Published 7:00 am Thursday, January 29, 2015

President Obama is pitching more of the same tax-and-spend proposals – this time to a Republican majority in Congress. In his State of the Union address on January 20, he outlined a tax plan that follows a formula as misguided as it is familiar: funding more government bureaucracy by imposing billions of dollars in tax hikes over the next decade.
Finding Common Ground
The tone of the annual speech was hardly an olive branch to conservatives. We have repeatedly urged the President to work with us on bipartisan ideas to revitalize economic growth.
Historically, times of divided government have provided prime opportunities for addressing protracted challenges like the complicated U.S. tax system. Sen. Orrin Hatch (R-Utah) has said tax reform is his top priority as the new chairman of the Senate Finance Committee.

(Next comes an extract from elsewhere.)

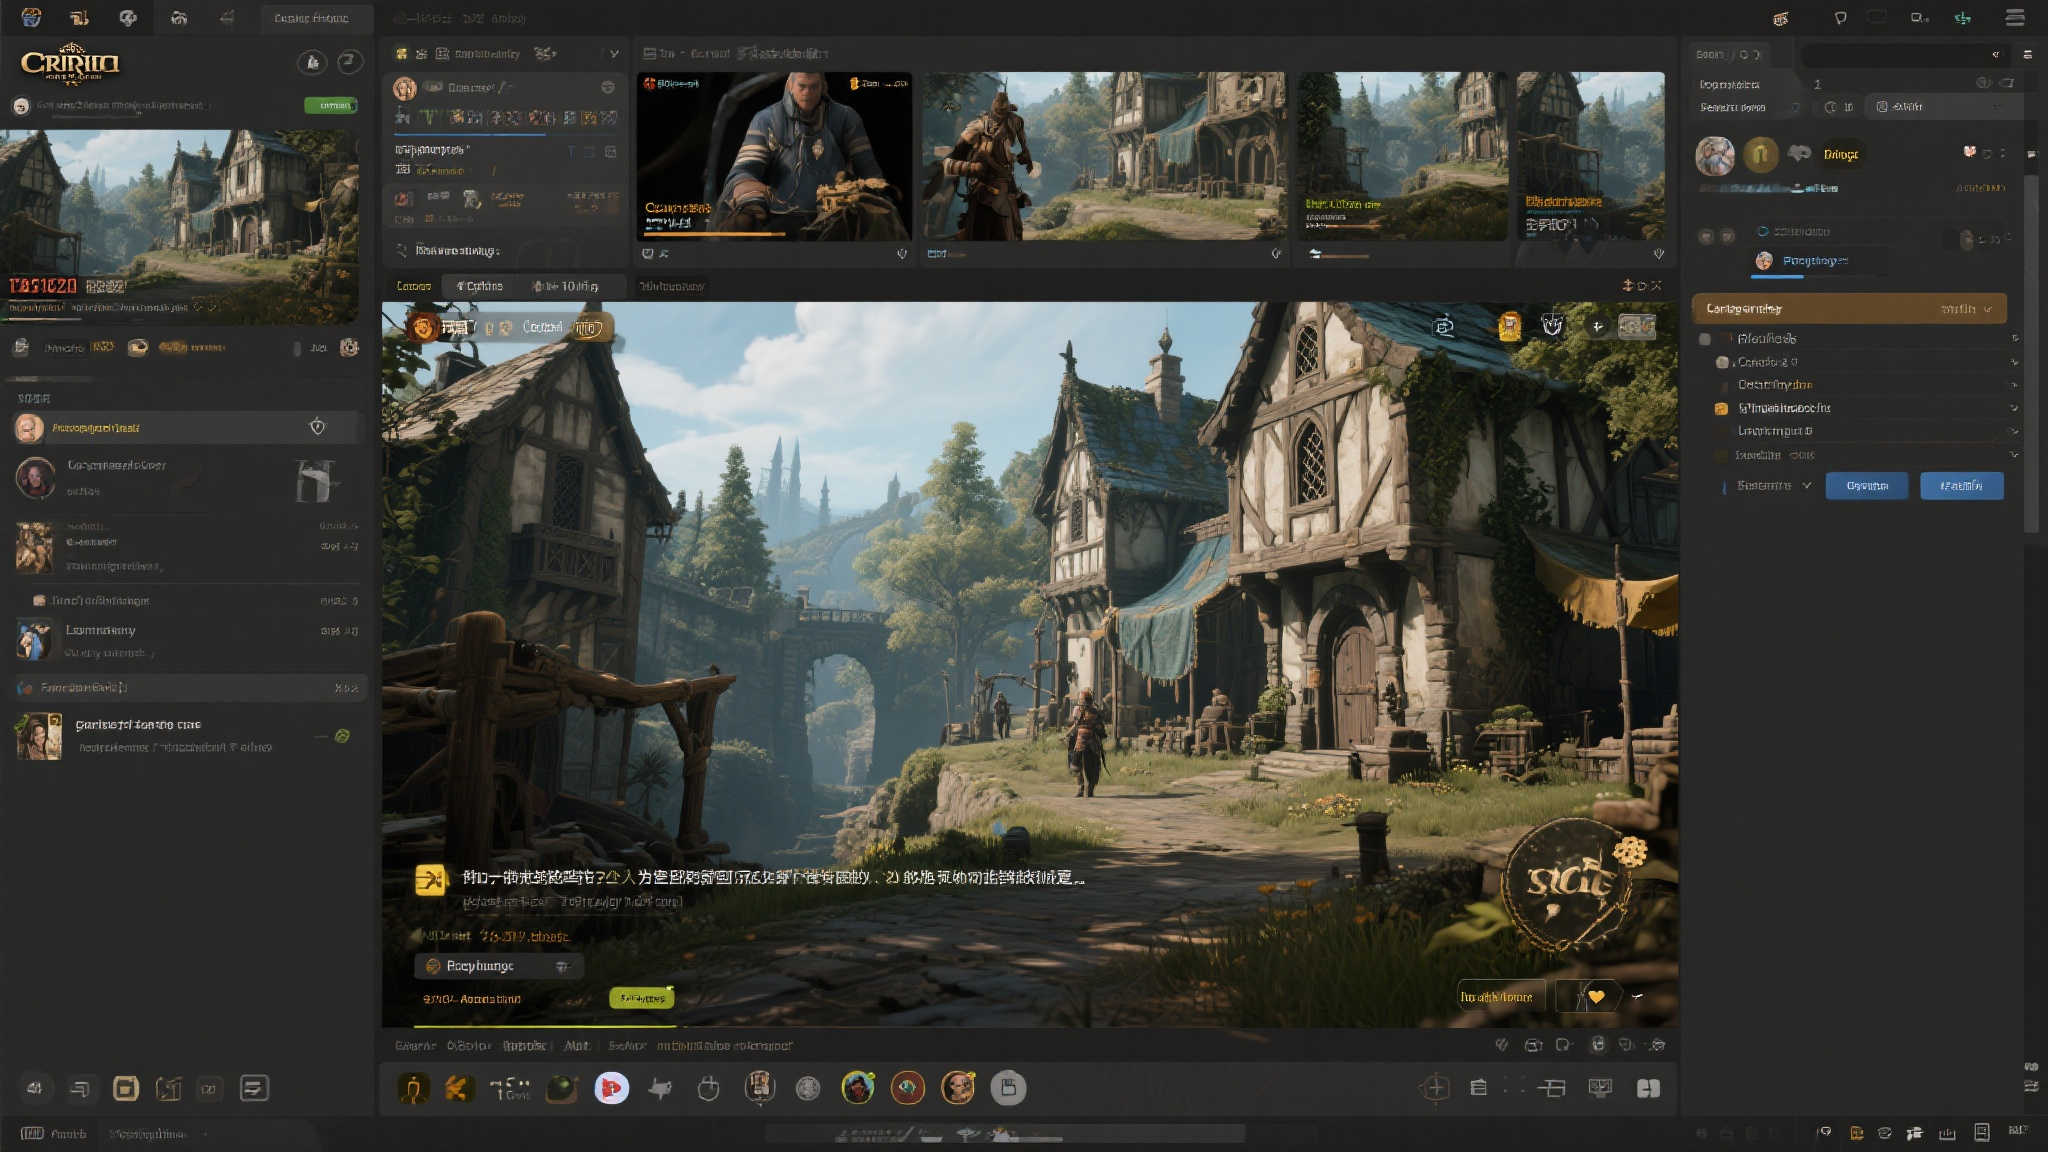Toggle the heart favorite button in viewport corner
Screen dimensions: 2048x1152
[x=1596, y=996]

Both Republicans and Democrats agree that simplifying America’s 70,000-page tax code is long overdue. Necessary reforms include closing special-interest loopholes, lowering tax rates, and ensuring that business expansion and job creation are encouraged, not punished. The goal should be to free the economy from the restraints of over-taxation and over-regulation and get more Americans back to work and on the road to success – not to fuel a big-government agenda. Simply put, Americans should be allowed to keep more of their hard-earned money to spend and invest as they see fit, putting it back into the economy to spur entrepreneurship, innovation, and productivity.
Challenging Obamacare’s Mandates
The President’s health-care law is a prime example of government intrusion with a crushing price tag. In addition to the rising premiums and cancellations in coverage, Obamacare is expected to cause major confusion during this year’s tax season. It is the first time that the law will be included on Americans’ tax forms, prompting experts to warn that filing taxes could be especially frustrating.
Under the health-care law’s individual mandate, Americans who did not purchase government-approved insurance in 2014 will be penalized $95 or one percent of their income, whichever is greater. Likewise, those who received insurance subsidies could owe money back to the government if they underestimated their incomes or their salaries have changed.
I have consistently championed efforts to repeal the health-care law and its burdensome mandates on American families and businesses. These efforts are still underway in the new Congress. One bill I have cosponsored, titled the “American Liberty Restoration Act,” would completely strike the tax penalty on uninsured Americans. Another would change the law’s definition of a full-time workweek from 30 hours back to 40 hours, protecting workers from losing their jobs or work hours as companies struggle to comply.
‘A Matter of Necessity’
Empowering job creators and offering tax relief to American workers means recognizing the financial burdens they bear because of a sweeping health-care law and broken tax code.
In a recently released report from the Senate Finance Committee on tax reform, Sen. Hatch wrote that fixing the tax system is not “an optional exercise” but “a matter of necessity.”
The promise of a lasting economic recovery and the future of the American worker depend on comprehensible tax laws and confidence in free markets, without the threat of punitive tax burdens and onerous compliance costs.